So if we're looking at the parents for X4, look at which of X1, 2, or 3 has the
highest conditional mutual information conditioned on the class. So it's the
highest mutual information with X4 conditioned on the class.
>>: So -- sorry. So [inaudible] X4 for X5 is because the [inaudible] information
[inaudible]?
>> Geoff Webb: So what I've illustrated here is KDB with k equals 2. So every
attribute can have -- has the class as a parent and at most two of the prior
attributes. So there's no prior attributes here. There's only one, so it has to have
this. There's only two, so it has to have both of them. Here there was a choice of
two of these three, and it took the two that had the highest mutual information
with X4 conditioned on Y. So that didn't include X1. And here we had a choice
of 2, and we've left out X4 and X2.
>>: Okay. So that's just on your first pass.
>> Geoff Webb: That's done in -- right. So the first pass collects the two-way
tables of the joint frequency of each attribute and each attribute value and each
class value to work out the mutual information with the class and then the
three-way joint frequencies of each pair of attribute values and each class value in
order to work out the conditional mutual information between each pair of
attributes conditioned on the class.
>>: Remind me how you deal with reels.
>> Geoff Webb: With reels.
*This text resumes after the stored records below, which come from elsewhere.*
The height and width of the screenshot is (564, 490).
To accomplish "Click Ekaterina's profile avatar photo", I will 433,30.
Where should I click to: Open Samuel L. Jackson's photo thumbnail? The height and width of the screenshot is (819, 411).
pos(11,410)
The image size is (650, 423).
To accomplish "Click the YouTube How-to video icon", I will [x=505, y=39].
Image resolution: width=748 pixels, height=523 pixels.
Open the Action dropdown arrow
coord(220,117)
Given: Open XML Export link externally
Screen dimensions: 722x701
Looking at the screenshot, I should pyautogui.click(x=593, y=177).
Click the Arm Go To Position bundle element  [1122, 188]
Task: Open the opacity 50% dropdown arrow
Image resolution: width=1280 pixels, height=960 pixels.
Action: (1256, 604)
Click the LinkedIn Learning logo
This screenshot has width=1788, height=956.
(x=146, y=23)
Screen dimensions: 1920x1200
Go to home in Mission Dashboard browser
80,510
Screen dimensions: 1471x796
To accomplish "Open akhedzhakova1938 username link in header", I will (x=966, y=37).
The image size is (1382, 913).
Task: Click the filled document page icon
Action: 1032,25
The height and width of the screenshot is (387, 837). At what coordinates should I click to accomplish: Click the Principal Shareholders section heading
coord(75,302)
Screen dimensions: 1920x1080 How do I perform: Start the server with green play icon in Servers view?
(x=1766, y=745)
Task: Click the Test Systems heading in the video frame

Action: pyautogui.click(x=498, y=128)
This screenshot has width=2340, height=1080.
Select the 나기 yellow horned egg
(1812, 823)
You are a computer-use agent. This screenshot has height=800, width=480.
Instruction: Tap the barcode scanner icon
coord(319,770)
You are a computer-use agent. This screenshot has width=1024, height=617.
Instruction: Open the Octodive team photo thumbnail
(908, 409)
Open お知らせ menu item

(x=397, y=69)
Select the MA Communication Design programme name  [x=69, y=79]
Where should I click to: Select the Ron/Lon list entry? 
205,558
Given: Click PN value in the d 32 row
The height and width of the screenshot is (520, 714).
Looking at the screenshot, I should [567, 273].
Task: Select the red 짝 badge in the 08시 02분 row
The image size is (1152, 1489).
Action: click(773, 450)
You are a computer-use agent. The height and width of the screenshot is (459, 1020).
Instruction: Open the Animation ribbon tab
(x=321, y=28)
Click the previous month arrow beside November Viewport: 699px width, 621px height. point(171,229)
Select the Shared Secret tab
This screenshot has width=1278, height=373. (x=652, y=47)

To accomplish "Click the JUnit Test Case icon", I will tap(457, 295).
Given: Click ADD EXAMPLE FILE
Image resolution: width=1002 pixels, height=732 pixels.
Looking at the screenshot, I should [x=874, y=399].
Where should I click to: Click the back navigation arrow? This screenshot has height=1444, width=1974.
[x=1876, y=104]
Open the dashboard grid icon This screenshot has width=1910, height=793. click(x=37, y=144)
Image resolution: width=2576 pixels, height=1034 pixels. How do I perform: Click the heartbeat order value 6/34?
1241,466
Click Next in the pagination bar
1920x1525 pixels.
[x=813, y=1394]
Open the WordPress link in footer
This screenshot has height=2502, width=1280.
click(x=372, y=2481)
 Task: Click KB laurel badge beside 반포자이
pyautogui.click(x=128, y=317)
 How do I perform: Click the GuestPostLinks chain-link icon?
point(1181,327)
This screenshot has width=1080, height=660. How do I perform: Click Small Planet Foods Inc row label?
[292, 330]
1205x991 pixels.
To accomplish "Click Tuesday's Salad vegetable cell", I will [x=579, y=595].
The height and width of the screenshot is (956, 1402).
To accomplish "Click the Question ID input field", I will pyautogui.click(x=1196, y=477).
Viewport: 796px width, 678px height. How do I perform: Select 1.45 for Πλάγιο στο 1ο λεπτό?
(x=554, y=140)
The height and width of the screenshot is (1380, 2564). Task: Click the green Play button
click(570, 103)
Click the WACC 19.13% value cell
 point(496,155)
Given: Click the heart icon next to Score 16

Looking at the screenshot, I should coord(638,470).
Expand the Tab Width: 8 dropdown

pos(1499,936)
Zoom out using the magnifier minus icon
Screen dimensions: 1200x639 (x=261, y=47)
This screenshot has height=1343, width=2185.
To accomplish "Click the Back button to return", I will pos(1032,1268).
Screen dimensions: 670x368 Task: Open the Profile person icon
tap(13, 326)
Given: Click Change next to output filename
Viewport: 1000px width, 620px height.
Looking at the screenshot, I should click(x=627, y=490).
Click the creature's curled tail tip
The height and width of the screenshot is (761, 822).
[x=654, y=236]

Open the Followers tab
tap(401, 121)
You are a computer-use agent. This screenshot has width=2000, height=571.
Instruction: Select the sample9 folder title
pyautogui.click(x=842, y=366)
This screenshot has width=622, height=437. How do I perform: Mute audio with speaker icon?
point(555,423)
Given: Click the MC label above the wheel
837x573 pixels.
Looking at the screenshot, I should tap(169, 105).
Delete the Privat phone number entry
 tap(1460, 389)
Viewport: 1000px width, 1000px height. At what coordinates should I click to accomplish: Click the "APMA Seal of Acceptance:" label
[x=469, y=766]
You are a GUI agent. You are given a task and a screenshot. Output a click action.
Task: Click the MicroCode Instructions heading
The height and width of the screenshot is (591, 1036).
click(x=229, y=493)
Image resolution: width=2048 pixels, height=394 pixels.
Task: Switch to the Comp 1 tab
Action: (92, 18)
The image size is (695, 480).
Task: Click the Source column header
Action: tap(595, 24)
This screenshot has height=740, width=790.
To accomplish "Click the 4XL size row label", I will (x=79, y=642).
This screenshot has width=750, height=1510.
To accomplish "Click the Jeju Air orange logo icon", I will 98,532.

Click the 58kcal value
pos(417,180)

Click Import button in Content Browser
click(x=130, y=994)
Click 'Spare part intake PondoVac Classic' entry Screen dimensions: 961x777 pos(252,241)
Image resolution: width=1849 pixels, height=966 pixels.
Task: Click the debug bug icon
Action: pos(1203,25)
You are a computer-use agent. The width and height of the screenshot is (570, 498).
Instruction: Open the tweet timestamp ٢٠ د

So with all of this we're doing discretization. So the
discretization we're going to use is equal frequency five bin.
>>: Okay.
>> Geoff Webb: Okay? So one pass learns structure, second pass learns
Conditional Probability Tables.
So this is quite a nice algorithm for many points of view. So it has training space.
So the first term there is the size of the joint tables for the conditional mutual
information, so each pair of attributes, each pair of As. So Y is the number of
classes, A the number of attributes, V is the average number of values per
attribute.
And then the second term is the complexity of going -- sorry. This is training
space, so the second one is the complexity of the count tables that you've learned
in the second pass. All right? So they have to go down for each attribute, do all
the combinations of values for it, the class, and all of the attributes that are its
parents.
Classification time you only need that second part. You abandon this part.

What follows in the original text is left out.